Elliot House, Los Feliz (R. M. Schindler, 1930)
Guided tour
This beautifully restored home exemplifies Schindler's mastery of residential hillside design, as well as his innovative use of space and light. It also features perhaps the most exquisitely designed garage in Los Angeles.

VDL Research House II, Silver Lake (Richard Neutra with Dion Neutra, 1964-66)
Guided tour
Modern master Richard Neutra designed this home and office with his son Dion after the first home on the site was destroyed by fire in 1963. The house teems with technical innovations and manifests Neutra's various ideas for sustainable, and sociologically responsible, architecture -- particularly integrating man with nature and addressing the practical realities of living in a dense urban environment.
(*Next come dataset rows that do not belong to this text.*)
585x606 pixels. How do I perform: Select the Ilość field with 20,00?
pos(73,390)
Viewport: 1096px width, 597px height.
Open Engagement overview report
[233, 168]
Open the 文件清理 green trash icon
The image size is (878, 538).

Hemphill Diesel School (Capitol Studios), Glassell Park
(Architect unknown for original building, 1923; remodel: Norstrom and Anderson Architects, with Myer Bros. Engineer, 1932-36)
Gallery stop: one year in la/David E. Stone Gallery
This modest yet striking example of industrial art deco features a richly detailed relief spanning the entire facade of the building, depicting trains, planes, ships, highways, and zeppelins. Formerly a mechanics school and recording studio, today it houses arts-related studios as well as one year in la, an art gallery featuring the work of David E. Stone.

Music Center, downtown L.A. (Welton Becket and Associates, 1964-67)
Guided tour co-presented by the Music Center Symphonians
The Music Center combines three interrelated theaters designed in the new formalist style, mixing elements of classical and modernist architecture. These 'temples to culture' are arranged on a sweeping plaza at the top of a rise overlooking the Civic Center.
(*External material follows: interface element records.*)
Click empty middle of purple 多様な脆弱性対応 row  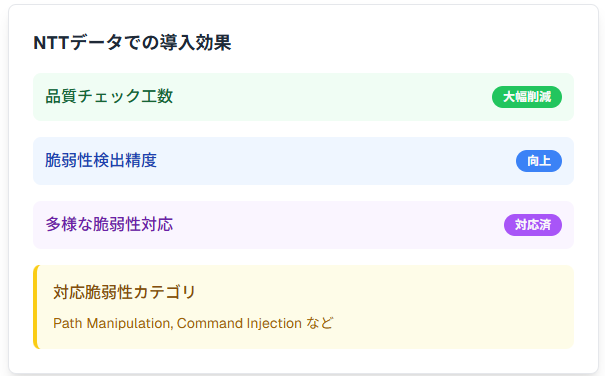pyautogui.click(x=336, y=225)
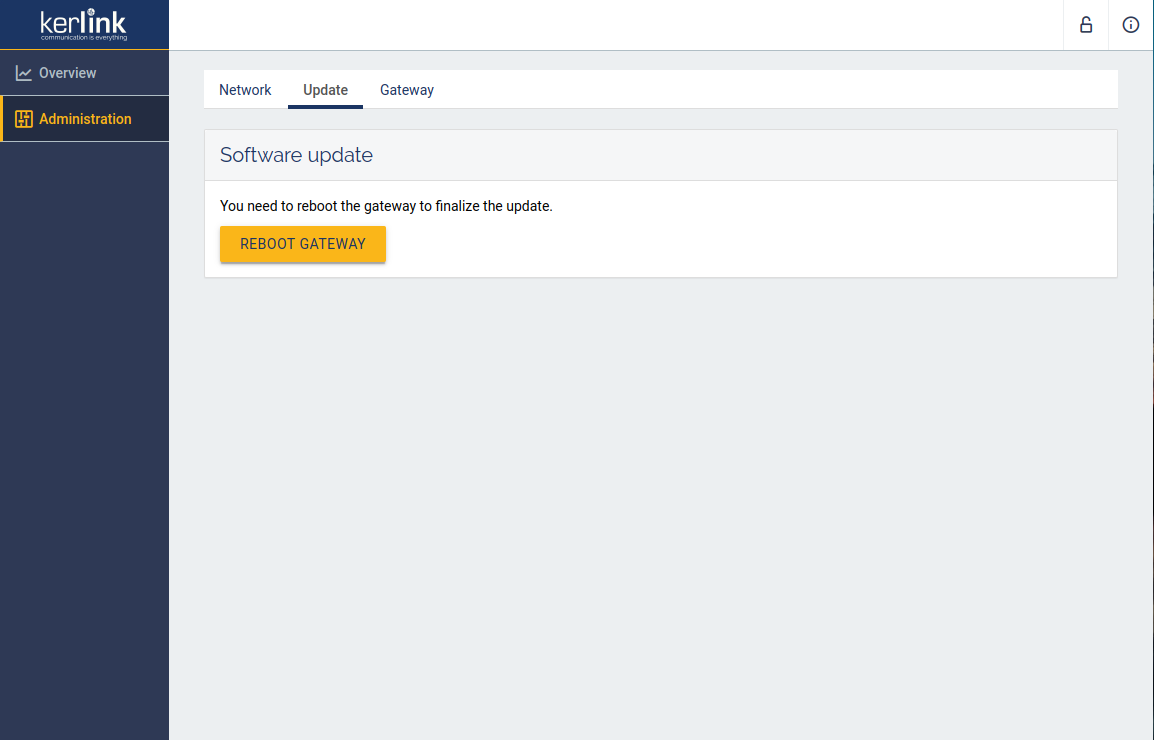
Task: Open the info circle icon
Action: coord(1131,25)
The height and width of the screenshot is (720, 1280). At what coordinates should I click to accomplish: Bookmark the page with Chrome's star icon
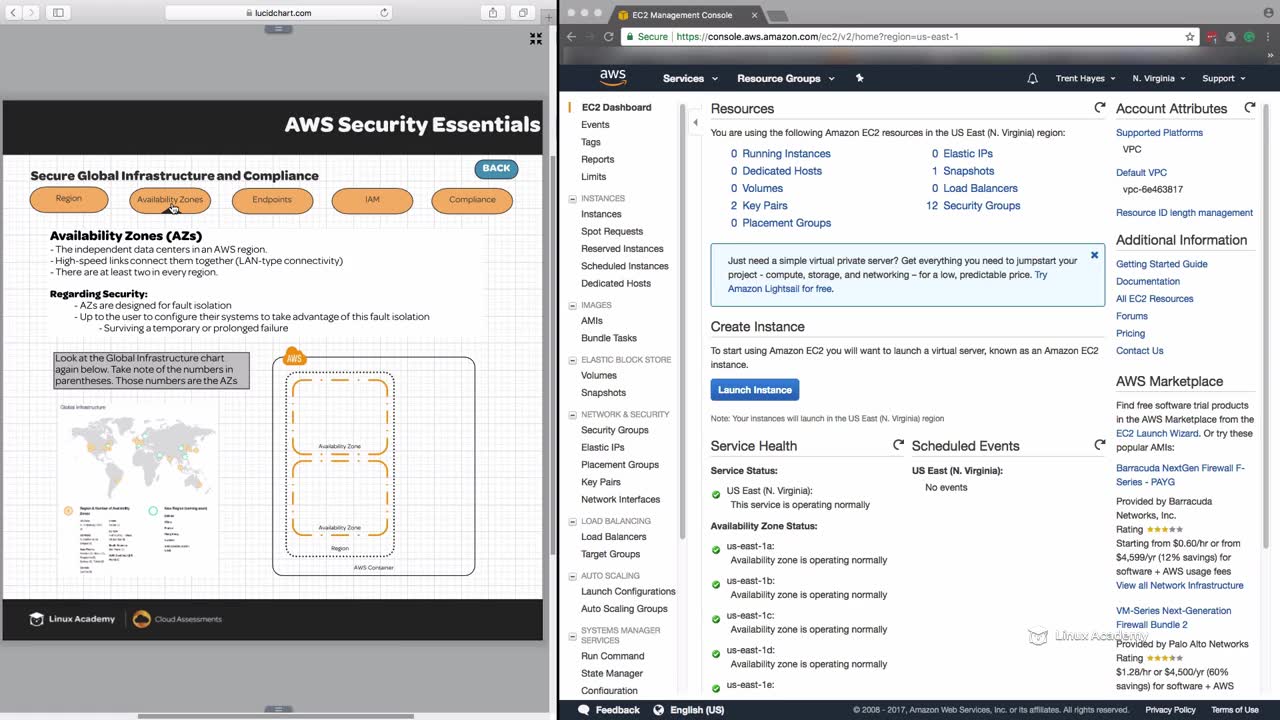1190,37
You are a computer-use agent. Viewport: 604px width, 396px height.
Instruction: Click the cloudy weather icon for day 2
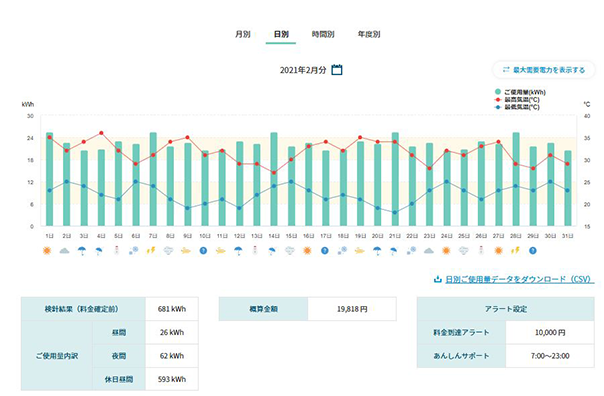pos(64,251)
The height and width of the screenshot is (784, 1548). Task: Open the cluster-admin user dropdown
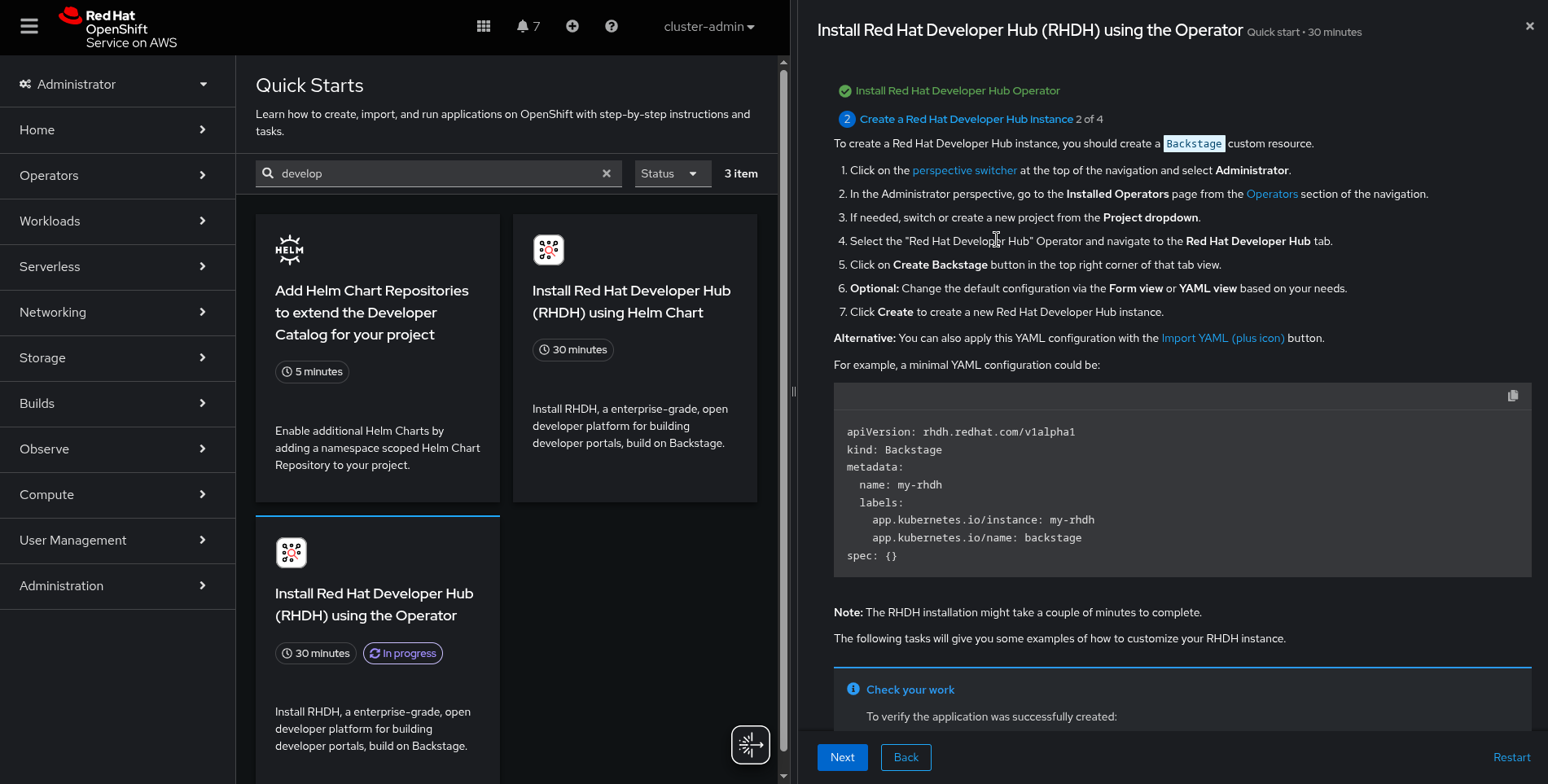(708, 27)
Union Oil Center (now Los Angeles Center Studios), downtown L.A.
(William Pereira and Charles Luckman, 1958)
Check-in site; Will Call site; guided lobby tour
A 12-story diamond-shaped tower, covered by an extensive grid of thin aluminum louvers screening the east and west facades from sunlight, dominates this office complex. The tower building's lobby is largely intact, with black marble terrazzo floors and glass and aluminum walls.

Coca-Cola Bottling Company (Robert V. Derrah, 1936-37)
Photo op; coupon
The Coca-Cola bottling plant is considered to be one of the finest streamline moderne buildings in the nation, and it certainly is one of the most playful. Crafted from five existing buildings, the building resembles an ocean liner inside and out, complete with portholes and arched doorways.
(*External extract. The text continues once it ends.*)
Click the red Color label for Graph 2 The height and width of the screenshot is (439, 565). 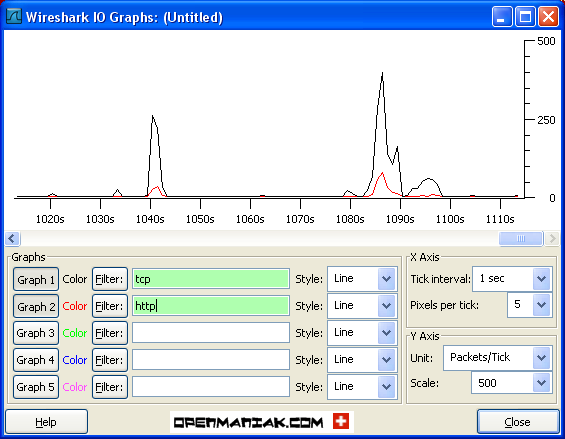pyautogui.click(x=75, y=306)
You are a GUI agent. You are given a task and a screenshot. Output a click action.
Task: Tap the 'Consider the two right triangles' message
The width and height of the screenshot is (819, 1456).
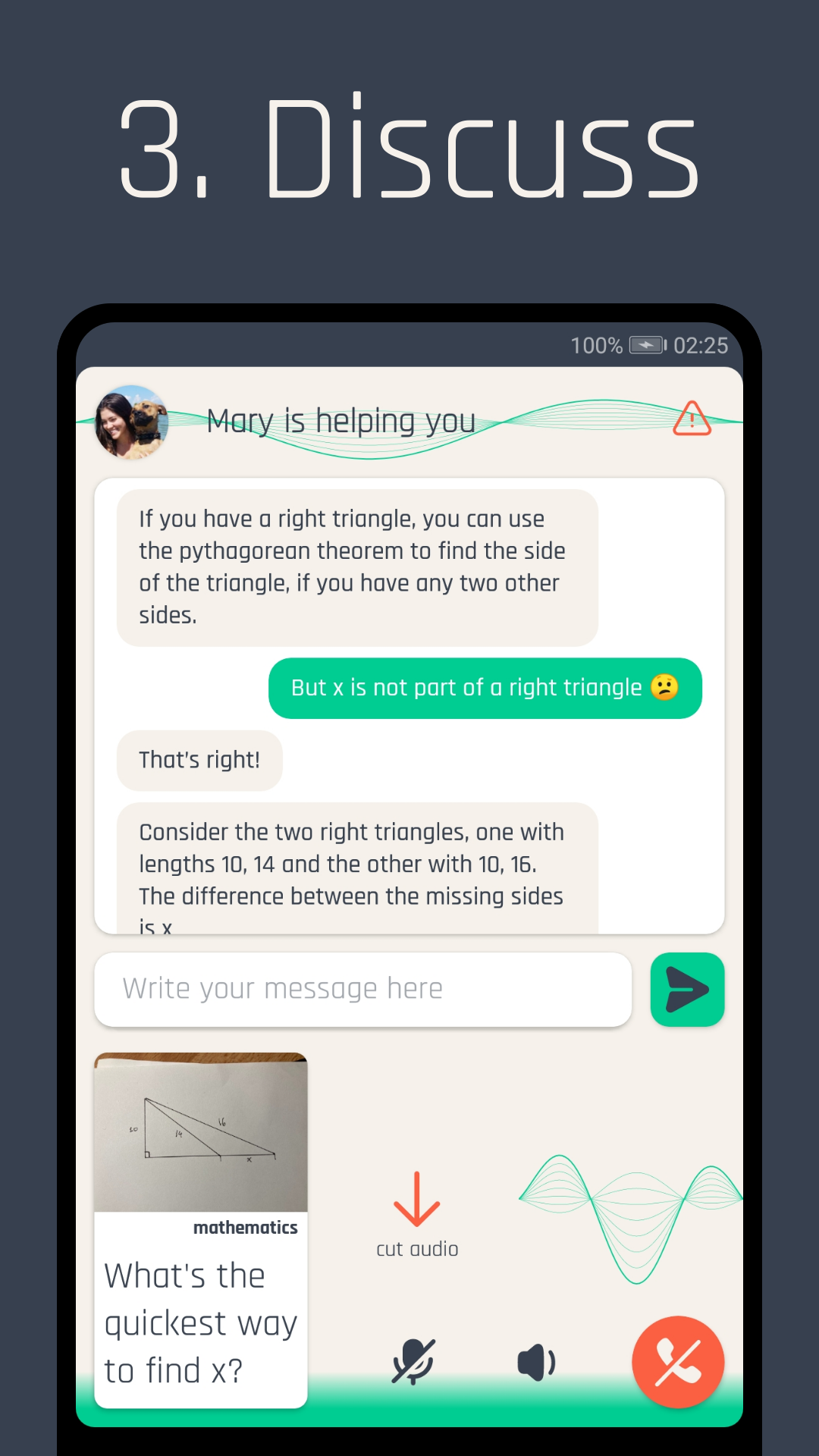(x=357, y=868)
Museum of Neon Art, downtown L.A.
Museum open and free to 20/20/20 ticket holders
Founded in 1981, the Museum of Neon Art (MONA) celebrates many forms of electric media. Located right across the street from the former Packard dealership that displayed the nation's first neon sign, MONA has an enormous collection that includes Hollywood's historic "Brown Derby" neon hat and a striking "Sears" sign donated by longtime ModCom member Charles Phoenix.

World's Oldest McDonalds, Downey (Stanley C. Meston, 1953)
Coupon
With its 30-foot-high parabolic arches (originally outlined in flashing pink neon) and red-and-white "candy stripe" tile, this iconic structure exemplifies the company that changed how America ate.